Methods: hAECs were isolated from the placentae of four patients who underwent scheduled Caesarean sections. scRNA-seq was performed on freshly isolated hAECs (n=3, unpooled) and cultured hAECs (pooled from several culture durations) using a 10x Genomics Chromium system. To determine lineage-specific traits, we referenced the expressions of 27 genes for endoderm, 27 genes for mesoderm, and 26 genes for ectoderm according to a lineage marker genes panel based on ES and induced pluripotent stem cell studies.

Results: Similar patterns of gene expression were observed among freshly isolated hAECs despite being derived from different donors. Cluster analysis by Uniform Manifold Approximation and Projection (UMAP) plot showed that the primary hAEC population was not clearly separated into multiple independent clusters. However, distinguished patterns of gene expression were detected even within this seemingly homogeneous population. A group of hAECs that differentially expressed pluripotency marker genes such as POU5F1 were also identified. Furthermore, single-cell analysis of cultured hAECs allowed us to identify representative genes for each germ layer based on their expression levels, revealing the spontaneous differentiation with phylogenetic diversification of hAECs.

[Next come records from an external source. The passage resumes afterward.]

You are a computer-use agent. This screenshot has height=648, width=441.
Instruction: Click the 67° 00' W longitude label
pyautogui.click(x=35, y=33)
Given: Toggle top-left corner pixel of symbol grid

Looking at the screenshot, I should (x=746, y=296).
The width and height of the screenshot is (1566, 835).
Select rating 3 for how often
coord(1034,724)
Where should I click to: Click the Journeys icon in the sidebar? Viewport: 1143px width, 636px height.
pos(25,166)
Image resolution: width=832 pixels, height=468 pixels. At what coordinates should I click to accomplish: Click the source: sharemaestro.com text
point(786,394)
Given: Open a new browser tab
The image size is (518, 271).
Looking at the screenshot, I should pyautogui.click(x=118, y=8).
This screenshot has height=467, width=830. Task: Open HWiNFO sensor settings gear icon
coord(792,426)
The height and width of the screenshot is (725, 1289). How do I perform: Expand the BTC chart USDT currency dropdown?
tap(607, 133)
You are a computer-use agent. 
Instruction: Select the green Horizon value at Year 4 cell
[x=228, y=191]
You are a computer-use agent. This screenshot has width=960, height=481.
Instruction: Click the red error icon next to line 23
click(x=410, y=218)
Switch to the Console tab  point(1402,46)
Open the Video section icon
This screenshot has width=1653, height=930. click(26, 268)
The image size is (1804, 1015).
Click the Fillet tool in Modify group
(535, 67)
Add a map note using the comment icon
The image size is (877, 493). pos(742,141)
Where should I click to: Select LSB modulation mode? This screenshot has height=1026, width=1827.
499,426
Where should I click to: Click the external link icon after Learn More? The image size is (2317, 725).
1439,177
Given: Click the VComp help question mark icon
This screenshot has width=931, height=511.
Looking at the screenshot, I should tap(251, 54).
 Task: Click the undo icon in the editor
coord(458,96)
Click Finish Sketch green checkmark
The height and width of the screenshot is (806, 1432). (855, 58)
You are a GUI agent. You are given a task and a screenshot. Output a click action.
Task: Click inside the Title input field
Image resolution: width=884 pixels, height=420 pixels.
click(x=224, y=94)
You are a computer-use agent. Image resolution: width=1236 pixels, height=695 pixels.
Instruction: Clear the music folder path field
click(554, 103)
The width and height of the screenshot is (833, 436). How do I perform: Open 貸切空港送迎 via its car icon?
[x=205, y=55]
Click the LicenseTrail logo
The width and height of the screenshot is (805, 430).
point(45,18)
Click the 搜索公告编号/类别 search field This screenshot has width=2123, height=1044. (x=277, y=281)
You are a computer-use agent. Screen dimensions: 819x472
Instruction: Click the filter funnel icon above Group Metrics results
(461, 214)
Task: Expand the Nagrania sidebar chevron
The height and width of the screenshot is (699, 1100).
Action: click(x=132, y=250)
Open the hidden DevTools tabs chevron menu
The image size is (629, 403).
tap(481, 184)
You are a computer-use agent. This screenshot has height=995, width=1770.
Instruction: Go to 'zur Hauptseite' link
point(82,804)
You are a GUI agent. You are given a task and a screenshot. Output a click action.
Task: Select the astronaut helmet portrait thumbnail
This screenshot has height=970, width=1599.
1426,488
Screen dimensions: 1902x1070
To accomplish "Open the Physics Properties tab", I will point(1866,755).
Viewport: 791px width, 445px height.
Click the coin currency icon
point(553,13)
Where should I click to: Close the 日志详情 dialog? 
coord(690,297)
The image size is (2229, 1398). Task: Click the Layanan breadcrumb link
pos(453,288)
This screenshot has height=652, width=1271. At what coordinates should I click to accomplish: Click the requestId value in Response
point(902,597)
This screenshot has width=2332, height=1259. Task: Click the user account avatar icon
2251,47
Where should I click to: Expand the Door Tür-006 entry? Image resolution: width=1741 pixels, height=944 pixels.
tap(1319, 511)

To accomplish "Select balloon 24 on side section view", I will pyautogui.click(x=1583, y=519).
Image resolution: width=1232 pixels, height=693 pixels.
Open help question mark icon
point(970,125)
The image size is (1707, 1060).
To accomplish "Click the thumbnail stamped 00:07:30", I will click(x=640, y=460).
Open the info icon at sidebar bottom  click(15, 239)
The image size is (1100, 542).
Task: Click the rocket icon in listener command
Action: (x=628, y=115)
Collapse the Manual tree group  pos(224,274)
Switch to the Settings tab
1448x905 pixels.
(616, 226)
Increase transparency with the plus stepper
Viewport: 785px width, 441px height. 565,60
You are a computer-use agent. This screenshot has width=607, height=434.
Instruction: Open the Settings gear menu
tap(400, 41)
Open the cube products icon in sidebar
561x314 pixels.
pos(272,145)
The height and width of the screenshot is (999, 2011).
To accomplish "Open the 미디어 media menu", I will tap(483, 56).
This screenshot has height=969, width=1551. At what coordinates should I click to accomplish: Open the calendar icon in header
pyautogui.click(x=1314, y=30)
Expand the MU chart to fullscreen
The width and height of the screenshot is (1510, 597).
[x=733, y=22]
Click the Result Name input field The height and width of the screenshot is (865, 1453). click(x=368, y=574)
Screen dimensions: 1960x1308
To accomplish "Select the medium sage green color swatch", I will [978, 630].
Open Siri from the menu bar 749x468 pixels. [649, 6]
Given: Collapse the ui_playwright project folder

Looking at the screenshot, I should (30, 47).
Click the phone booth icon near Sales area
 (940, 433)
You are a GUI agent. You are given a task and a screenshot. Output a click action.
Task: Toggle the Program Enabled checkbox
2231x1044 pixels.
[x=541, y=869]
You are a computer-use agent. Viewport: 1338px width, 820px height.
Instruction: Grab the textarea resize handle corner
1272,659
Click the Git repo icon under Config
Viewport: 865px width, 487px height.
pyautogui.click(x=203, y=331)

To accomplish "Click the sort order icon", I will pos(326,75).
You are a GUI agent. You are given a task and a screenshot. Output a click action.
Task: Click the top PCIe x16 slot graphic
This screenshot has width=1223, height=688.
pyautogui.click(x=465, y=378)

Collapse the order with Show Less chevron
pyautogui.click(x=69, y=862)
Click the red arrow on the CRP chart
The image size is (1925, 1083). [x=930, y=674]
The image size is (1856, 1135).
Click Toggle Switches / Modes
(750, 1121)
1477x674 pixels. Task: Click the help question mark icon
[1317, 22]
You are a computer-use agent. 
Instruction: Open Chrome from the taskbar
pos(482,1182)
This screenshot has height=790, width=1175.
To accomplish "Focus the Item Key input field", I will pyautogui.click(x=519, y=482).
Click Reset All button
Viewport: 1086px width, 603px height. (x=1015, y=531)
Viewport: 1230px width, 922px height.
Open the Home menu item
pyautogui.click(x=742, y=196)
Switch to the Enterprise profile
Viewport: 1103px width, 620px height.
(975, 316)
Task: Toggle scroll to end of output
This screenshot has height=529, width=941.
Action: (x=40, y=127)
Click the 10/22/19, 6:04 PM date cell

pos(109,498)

Conclusion: This is the first study that unraveled the hAEC heterogeneity at the single-cell transcription level resolution. We identified subgroups of hAECs with diverse differentiation tendencies, allowing for the selection of subgroups that are suitable for different clinical applications. Moreover, in silico reconstruction of the gene expression patterns has the potential to contribute to our fundamental understanding of complex cell differentiation during human placentation.